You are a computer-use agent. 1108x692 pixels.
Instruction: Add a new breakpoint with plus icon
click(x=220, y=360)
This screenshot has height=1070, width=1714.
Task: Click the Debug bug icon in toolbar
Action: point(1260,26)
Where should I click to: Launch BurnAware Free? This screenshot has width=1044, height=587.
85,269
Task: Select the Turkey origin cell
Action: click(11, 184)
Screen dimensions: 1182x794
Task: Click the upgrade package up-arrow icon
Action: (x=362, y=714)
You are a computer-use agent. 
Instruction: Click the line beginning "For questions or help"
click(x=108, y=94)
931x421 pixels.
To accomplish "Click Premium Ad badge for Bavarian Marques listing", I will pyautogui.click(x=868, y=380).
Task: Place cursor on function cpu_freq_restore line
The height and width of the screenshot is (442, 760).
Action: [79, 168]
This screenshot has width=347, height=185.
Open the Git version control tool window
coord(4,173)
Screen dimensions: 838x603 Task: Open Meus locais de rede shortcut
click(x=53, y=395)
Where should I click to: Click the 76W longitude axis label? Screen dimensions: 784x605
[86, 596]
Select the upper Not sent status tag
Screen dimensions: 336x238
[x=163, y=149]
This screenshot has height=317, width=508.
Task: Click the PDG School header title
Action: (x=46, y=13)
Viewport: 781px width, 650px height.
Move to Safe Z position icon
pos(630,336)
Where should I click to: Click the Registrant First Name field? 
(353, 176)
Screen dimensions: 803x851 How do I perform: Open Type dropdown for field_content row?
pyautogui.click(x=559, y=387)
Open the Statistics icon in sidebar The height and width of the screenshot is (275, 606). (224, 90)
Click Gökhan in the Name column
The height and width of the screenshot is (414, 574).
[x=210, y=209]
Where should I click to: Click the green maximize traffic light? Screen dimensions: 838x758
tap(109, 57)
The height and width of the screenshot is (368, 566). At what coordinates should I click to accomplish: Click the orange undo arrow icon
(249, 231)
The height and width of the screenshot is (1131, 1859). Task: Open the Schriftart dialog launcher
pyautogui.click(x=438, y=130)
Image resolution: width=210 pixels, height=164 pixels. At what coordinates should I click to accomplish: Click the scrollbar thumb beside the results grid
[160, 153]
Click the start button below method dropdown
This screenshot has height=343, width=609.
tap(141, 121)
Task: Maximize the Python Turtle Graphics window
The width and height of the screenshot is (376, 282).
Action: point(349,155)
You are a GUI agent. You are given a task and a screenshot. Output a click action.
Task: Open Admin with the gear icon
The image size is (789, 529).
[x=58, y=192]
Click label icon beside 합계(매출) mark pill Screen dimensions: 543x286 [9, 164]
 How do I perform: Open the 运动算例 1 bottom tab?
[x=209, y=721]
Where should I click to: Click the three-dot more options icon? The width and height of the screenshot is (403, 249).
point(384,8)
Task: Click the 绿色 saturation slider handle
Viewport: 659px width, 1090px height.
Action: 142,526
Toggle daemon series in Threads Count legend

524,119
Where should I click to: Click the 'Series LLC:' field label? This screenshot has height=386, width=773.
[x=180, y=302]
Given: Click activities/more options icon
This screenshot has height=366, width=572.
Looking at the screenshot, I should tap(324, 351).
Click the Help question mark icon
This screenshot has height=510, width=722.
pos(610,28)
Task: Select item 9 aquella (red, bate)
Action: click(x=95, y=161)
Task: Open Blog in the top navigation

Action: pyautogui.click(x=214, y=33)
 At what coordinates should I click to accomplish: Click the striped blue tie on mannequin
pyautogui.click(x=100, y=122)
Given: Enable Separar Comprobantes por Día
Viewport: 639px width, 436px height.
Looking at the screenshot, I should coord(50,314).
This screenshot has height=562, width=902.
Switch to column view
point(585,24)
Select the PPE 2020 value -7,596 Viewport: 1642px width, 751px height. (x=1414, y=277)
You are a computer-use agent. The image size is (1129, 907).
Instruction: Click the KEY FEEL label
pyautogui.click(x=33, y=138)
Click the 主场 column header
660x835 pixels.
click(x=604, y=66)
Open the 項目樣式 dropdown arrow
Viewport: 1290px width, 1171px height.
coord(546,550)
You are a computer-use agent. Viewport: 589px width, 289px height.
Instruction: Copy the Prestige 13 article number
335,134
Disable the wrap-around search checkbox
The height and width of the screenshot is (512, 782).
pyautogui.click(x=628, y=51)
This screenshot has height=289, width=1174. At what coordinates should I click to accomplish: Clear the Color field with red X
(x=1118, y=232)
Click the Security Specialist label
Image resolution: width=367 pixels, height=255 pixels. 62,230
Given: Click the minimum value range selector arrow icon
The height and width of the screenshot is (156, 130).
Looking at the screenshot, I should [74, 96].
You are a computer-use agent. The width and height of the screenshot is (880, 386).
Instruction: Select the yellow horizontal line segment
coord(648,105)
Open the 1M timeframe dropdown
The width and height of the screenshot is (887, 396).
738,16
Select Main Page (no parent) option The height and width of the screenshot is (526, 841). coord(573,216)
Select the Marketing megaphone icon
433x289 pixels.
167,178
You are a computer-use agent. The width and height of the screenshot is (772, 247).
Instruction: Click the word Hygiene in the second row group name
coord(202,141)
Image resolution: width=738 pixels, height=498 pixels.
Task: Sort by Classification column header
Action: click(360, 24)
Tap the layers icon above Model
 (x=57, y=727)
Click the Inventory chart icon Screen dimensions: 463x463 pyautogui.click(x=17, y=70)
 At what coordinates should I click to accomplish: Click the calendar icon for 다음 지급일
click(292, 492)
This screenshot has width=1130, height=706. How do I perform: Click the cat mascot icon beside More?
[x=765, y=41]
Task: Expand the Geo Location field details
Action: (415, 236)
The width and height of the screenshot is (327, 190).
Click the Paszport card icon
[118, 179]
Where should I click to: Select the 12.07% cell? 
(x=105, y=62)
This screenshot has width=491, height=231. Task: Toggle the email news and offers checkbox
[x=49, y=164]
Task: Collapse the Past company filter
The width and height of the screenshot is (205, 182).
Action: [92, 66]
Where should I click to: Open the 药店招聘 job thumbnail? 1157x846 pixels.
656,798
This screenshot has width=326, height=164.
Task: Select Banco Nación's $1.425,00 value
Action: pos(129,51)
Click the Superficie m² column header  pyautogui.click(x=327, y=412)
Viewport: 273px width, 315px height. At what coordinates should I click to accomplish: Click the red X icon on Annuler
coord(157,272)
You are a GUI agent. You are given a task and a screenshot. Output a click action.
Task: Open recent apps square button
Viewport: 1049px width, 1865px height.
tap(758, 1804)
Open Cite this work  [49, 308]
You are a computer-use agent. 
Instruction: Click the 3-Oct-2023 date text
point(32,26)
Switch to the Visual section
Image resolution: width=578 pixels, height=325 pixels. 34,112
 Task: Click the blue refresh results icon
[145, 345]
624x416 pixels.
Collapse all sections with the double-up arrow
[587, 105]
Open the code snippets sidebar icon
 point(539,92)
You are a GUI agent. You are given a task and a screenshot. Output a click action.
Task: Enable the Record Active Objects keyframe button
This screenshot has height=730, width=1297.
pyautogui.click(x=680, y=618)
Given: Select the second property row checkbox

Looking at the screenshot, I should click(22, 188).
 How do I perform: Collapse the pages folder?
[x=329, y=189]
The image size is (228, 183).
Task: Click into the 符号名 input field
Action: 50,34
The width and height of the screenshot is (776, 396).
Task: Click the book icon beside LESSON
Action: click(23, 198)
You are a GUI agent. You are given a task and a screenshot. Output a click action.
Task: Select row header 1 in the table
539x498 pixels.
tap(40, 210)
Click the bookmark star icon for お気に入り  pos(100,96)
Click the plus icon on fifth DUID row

****************

> **Exercise objective**: Reproduce every one of the lines above, word for word.

> **Response below**:
You are a computer-use agent. 1108x692 pixels.
Instruction: Add a new breakpoint with plus icon
click(x=220, y=360)
This screenshot has height=1070, width=1714.
Task: Click the Debug bug icon in toolbar
Action: point(1260,26)
Where should I click to: Launch BurnAware Free? This screenshot has width=1044, height=587.
85,269
Task: Select the Turkey origin cell
Action: click(11, 184)
Screen dimensions: 1182x794
Task: Click the upgrade package up-arrow icon
Action: (x=362, y=714)
You are a computer-use agent. 
Instruction: Click the line beginning "For questions or help"
click(x=108, y=94)
931x421 pixels.
To accomplish "Click Premium Ad badge for Bavarian Marques listing", I will pyautogui.click(x=868, y=380).
Task: Place cursor on function cpu_freq_restore line
The height and width of the screenshot is (442, 760).
Action: [79, 168]
This screenshot has width=347, height=185.
Open the Git version control tool window
coord(4,173)
Screen dimensions: 838x603 Task: Open Meus locais de rede shortcut
click(x=53, y=395)
Where should I click to: Click the 76W longitude axis label? Screen dimensions: 784x605
[86, 596]
Select the upper Not sent status tag
Screen dimensions: 336x238
[x=163, y=149]
This screenshot has height=317, width=508.
Task: Click the PDG School header title
Action: (x=46, y=13)
Viewport: 781px width, 650px height.
Move to Safe Z position icon
pos(630,336)
Where should I click to: Click the Registrant First Name field? 
(353, 176)
Screen dimensions: 803x851 How do I perform: Open Type dropdown for field_content row?
pyautogui.click(x=559, y=387)
Open the Statistics icon in sidebar The height and width of the screenshot is (275, 606). (224, 90)
Click Gökhan in the Name column
The height and width of the screenshot is (414, 574).
[x=210, y=209]
Where should I click to: Click the green maximize traffic light? Screen dimensions: 838x758
tap(109, 57)
The height and width of the screenshot is (368, 566). At what coordinates should I click to accomplish: Click the orange undo arrow icon
(249, 231)
The height and width of the screenshot is (1131, 1859). Task: Open the Schriftart dialog launcher
pyautogui.click(x=438, y=130)
Image resolution: width=210 pixels, height=164 pixels. At what coordinates should I click to accomplish: Click the scrollbar thumb beside the results grid
[160, 153]
Click the start button below method dropdown
This screenshot has height=343, width=609.
tap(141, 121)
Task: Maximize the Python Turtle Graphics window
The width and height of the screenshot is (376, 282).
Action: point(349,155)
You are a GUI agent. You are given a task and a screenshot. Output a click action.
Task: Open Admin with the gear icon
The image size is (789, 529).
[x=58, y=192]
Click label icon beside 합계(매출) mark pill Screen dimensions: 543x286 [9, 164]
 How do I perform: Open the 运动算例 1 bottom tab?
[x=209, y=721]
Where should I click to: Click the three-dot more options icon? The width and height of the screenshot is (403, 249).
point(384,8)
Task: Click the 绿色 saturation slider handle
Viewport: 659px width, 1090px height.
Action: 142,526
Toggle daemon series in Threads Count legend

524,119
Where should I click to: Click the 'Series LLC:' field label? This screenshot has height=386, width=773.
[x=180, y=302]
Given: Click activities/more options icon
This screenshot has height=366, width=572.
Looking at the screenshot, I should tap(324, 351).
Click the Help question mark icon
This screenshot has height=510, width=722.
pos(610,28)
Task: Select item 9 aquella (red, bate)
Action: click(x=95, y=161)
Task: Open Blog in the top navigation

Action: pyautogui.click(x=214, y=33)
 At what coordinates should I click to accomplish: Click the striped blue tie on mannequin
pyautogui.click(x=100, y=122)
Given: Enable Separar Comprobantes por Día
Viewport: 639px width, 436px height.
Looking at the screenshot, I should coord(50,314).
This screenshot has height=562, width=902.
Switch to column view
point(585,24)
Select the PPE 2020 value -7,596 Viewport: 1642px width, 751px height. (x=1414, y=277)
You are a computer-use agent. The image size is (1129, 907).
Instruction: Click the KEY FEEL label
pyautogui.click(x=33, y=138)
Click the 主场 column header
660x835 pixels.
click(x=604, y=66)
Open the 項目樣式 dropdown arrow
Viewport: 1290px width, 1171px height.
coord(546,550)
You are a computer-use agent. Viewport: 589px width, 289px height.
Instruction: Copy the Prestige 13 article number
335,134
Disable the wrap-around search checkbox
The height and width of the screenshot is (512, 782).
pyautogui.click(x=628, y=51)
This screenshot has height=289, width=1174. At what coordinates should I click to accomplish: Clear the Color field with red X
(x=1118, y=232)
Click the Security Specialist label
Image resolution: width=367 pixels, height=255 pixels. 62,230
Given: Click the minimum value range selector arrow icon
The height and width of the screenshot is (156, 130).
Looking at the screenshot, I should [74, 96].
You are a computer-use agent. The width and height of the screenshot is (880, 386).
Instruction: Select the yellow horizontal line segment
coord(648,105)
Open the 1M timeframe dropdown
The width and height of the screenshot is (887, 396).
738,16
Select Main Page (no parent) option The height and width of the screenshot is (526, 841). coord(573,216)
Select the Marketing megaphone icon
433x289 pixels.
167,178
You are a computer-use agent. The width and height of the screenshot is (772, 247).
Instruction: Click the word Hygiene in the second row group name
coord(202,141)
Image resolution: width=738 pixels, height=498 pixels.
Task: Sort by Classification column header
Action: click(360, 24)
Tap the layers icon above Model
 (x=57, y=727)
Click the Inventory chart icon Screen dimensions: 463x463 pyautogui.click(x=17, y=70)
 At what coordinates should I click to accomplish: Click the calendar icon for 다음 지급일
click(292, 492)
This screenshot has width=1130, height=706. How do I perform: Click the cat mascot icon beside More?
[x=765, y=41]
Task: Expand the Geo Location field details
Action: (415, 236)
The width and height of the screenshot is (327, 190).
Click the Paszport card icon
[118, 179]
Where should I click to: Select the 12.07% cell? 
(x=105, y=62)
This screenshot has width=491, height=231. Task: Toggle the email news and offers checkbox
[x=49, y=164]
Task: Collapse the Past company filter
The width and height of the screenshot is (205, 182).
Action: [92, 66]
Where should I click to: Open the 药店招聘 job thumbnail? 1157x846 pixels.
656,798
This screenshot has width=326, height=164.
Task: Select Banco Nación's $1.425,00 value
Action: pos(129,51)
Click the Superficie m² column header  pyautogui.click(x=327, y=412)
Viewport: 273px width, 315px height. At what coordinates should I click to accomplish: Click the red X icon on Annuler
coord(157,272)
You are a GUI agent. You are given a task and a screenshot. Output a click action.
Task: Open recent apps square button
Viewport: 1049px width, 1865px height.
tap(758, 1804)
Open Cite this work  [49, 308]
You are a computer-use agent. 
Instruction: Click the 3-Oct-2023 date text
point(32,26)
Switch to the Visual section
Image resolution: width=578 pixels, height=325 pixels. 34,112
 Task: Click the blue refresh results icon
[145, 345]
624x416 pixels.
Collapse all sections with the double-up arrow
[587, 105]
Open the code snippets sidebar icon
 point(539,92)
You are a GUI agent. You are given a task and a screenshot. Output a click action.
Task: Enable the Record Active Objects keyframe button
This screenshot has height=730, width=1297.
pyautogui.click(x=680, y=618)
Given: Select the second property row checkbox

Looking at the screenshot, I should click(22, 188).
 How do I perform: Collapse the pages folder?
[x=329, y=189]
The image size is (228, 183).
Task: Click into the 符号名 input field
Action: 50,34
The width and height of the screenshot is (776, 396).
Task: Click the book icon beside LESSON
Action: click(23, 198)
You are a GUI agent. You are given a task and a screenshot. Output a click action.
Task: Select row header 1 in the table
539x498 pixels.
tap(40, 210)
Click the bookmark star icon for お気に入り  pos(100,96)
Click the plus icon on fifth DUID row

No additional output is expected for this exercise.